Task to carry out ▸ Print only the lines that begin at the line containing "Select the 854,416,000 bid amount cell" and end at the last line of the material, both included, without any change.

Extracted information ▸
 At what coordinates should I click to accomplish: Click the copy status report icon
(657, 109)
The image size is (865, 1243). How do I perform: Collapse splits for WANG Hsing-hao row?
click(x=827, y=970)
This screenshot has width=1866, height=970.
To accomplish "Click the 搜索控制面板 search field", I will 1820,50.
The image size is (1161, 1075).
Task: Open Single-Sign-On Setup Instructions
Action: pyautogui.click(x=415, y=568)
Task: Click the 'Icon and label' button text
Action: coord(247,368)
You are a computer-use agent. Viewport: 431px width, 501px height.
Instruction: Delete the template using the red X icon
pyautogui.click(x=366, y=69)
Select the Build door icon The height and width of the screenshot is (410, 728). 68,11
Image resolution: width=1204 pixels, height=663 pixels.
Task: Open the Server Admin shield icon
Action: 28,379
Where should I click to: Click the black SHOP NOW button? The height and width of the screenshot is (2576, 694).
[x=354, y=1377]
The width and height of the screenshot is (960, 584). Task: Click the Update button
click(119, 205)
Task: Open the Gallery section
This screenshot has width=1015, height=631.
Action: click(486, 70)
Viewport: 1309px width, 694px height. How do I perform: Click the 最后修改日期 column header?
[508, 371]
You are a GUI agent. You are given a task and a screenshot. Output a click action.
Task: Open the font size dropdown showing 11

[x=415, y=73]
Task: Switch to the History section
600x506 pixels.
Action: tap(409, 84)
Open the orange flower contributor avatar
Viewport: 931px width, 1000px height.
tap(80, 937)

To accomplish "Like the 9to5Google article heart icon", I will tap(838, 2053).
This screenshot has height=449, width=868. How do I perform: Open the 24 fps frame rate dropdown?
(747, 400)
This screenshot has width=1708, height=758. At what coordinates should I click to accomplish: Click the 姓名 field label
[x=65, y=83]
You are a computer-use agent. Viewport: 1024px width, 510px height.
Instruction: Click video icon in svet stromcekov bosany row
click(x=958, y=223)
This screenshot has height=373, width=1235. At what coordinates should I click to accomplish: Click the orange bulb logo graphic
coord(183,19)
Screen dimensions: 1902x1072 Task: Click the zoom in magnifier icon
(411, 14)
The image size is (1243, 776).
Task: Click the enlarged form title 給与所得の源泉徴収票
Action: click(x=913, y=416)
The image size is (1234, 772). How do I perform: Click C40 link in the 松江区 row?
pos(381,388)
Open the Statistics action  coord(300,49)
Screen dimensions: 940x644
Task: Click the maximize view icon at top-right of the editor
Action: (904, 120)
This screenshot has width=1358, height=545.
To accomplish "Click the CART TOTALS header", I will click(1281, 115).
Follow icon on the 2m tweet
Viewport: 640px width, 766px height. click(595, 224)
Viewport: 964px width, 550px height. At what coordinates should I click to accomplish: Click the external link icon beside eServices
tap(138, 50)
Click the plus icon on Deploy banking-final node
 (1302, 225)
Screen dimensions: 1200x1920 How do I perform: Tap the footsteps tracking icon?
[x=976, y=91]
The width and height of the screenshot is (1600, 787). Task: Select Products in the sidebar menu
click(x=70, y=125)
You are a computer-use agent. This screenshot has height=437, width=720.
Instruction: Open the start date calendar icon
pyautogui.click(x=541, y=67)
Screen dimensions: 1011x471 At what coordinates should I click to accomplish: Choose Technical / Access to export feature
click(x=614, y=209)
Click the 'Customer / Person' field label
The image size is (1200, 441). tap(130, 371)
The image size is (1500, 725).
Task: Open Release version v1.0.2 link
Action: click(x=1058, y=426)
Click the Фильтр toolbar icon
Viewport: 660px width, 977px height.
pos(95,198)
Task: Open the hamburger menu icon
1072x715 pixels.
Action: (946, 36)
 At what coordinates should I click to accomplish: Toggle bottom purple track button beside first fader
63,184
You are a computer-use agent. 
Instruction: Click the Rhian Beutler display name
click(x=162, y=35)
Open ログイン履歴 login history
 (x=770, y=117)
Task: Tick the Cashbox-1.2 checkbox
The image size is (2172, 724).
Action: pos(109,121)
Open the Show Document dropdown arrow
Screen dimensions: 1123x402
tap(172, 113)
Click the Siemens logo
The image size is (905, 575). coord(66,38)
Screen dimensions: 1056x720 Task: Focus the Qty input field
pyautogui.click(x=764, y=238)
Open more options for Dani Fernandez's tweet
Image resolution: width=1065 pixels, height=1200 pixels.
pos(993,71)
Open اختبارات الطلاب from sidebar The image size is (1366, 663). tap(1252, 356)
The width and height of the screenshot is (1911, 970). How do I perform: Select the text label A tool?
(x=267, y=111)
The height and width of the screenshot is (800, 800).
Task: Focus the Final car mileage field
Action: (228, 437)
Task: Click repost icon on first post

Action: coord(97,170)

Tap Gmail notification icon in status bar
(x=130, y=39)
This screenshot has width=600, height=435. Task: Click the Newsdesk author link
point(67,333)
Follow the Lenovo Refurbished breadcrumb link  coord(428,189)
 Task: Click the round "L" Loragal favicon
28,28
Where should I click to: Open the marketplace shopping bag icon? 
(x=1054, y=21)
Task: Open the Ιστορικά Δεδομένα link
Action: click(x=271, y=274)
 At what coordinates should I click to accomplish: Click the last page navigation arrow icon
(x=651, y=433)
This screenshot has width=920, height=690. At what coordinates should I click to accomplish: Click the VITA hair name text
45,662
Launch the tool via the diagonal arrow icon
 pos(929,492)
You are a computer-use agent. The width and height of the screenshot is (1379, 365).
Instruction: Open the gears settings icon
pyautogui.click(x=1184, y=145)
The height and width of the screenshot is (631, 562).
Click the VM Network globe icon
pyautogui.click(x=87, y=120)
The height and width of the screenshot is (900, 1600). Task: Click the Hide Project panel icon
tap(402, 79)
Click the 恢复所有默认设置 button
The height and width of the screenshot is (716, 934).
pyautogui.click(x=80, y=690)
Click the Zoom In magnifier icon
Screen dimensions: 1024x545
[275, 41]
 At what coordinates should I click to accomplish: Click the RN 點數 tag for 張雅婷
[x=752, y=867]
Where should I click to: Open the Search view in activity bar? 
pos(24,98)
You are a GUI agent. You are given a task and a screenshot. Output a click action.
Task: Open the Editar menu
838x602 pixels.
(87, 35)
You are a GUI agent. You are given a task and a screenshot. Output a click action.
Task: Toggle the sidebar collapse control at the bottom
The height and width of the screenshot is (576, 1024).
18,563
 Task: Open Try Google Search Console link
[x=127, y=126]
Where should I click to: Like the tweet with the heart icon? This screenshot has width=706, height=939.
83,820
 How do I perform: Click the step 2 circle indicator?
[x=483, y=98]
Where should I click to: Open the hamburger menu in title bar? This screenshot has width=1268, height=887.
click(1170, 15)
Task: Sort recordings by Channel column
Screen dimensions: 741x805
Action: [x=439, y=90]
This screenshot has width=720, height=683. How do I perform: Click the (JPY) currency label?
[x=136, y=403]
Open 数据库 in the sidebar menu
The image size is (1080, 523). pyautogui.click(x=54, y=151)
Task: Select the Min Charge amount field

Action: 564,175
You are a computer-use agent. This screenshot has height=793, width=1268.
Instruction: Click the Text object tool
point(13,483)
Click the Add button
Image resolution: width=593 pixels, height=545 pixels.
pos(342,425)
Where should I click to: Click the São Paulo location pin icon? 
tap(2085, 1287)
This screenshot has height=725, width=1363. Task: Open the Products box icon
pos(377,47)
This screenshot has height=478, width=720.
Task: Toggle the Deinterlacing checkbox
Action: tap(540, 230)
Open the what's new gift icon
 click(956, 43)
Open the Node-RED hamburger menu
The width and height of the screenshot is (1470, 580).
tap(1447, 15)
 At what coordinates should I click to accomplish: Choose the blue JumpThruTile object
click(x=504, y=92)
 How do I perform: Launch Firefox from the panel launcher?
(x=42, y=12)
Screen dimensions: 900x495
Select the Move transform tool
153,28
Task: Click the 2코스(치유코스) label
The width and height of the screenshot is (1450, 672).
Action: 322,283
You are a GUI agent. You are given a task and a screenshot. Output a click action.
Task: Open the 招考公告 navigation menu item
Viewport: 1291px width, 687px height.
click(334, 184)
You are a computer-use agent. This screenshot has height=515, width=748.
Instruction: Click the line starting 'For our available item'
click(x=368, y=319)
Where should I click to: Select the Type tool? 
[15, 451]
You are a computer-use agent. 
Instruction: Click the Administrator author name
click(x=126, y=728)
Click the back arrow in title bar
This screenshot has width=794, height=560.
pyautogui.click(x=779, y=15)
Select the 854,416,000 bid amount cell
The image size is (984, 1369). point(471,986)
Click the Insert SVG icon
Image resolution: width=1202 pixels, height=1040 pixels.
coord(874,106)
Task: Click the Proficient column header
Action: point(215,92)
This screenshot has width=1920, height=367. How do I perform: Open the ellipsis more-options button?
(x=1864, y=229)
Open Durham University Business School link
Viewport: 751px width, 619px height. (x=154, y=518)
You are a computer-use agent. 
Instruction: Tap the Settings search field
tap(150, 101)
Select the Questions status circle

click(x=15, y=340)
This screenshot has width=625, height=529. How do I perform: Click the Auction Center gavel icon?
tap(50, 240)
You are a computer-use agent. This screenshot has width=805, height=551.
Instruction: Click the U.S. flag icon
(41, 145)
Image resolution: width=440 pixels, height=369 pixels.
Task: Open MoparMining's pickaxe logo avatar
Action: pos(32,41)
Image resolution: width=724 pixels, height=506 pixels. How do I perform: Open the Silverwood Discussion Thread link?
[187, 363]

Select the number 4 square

Result below ▸
Select the 854,416,000 bid amount cell
The image size is (984, 1369). point(471,986)
Click the Insert SVG icon
Image resolution: width=1202 pixels, height=1040 pixels.
coord(874,106)
Task: Click the Proficient column header
Action: point(215,92)
This screenshot has width=1920, height=367. How do I perform: Open the ellipsis more-options button?
(x=1864, y=229)
Open Durham University Business School link
Viewport: 751px width, 619px height. (x=154, y=518)
You are a computer-use agent. 
Instruction: Tap the Settings search field
tap(150, 101)
Select the Questions status circle

click(x=15, y=340)
This screenshot has width=625, height=529. How do I perform: Click the Auction Center gavel icon?
tap(50, 240)
You are a computer-use agent. This screenshot has width=805, height=551.
Instruction: Click the U.S. flag icon
(41, 145)
Image resolution: width=440 pixels, height=369 pixels.
Task: Open MoparMining's pickaxe logo avatar
Action: pos(32,41)
Image resolution: width=724 pixels, height=506 pixels. How do I perform: Open the Silverwood Discussion Thread link?
[187, 363]

Select the number 4 square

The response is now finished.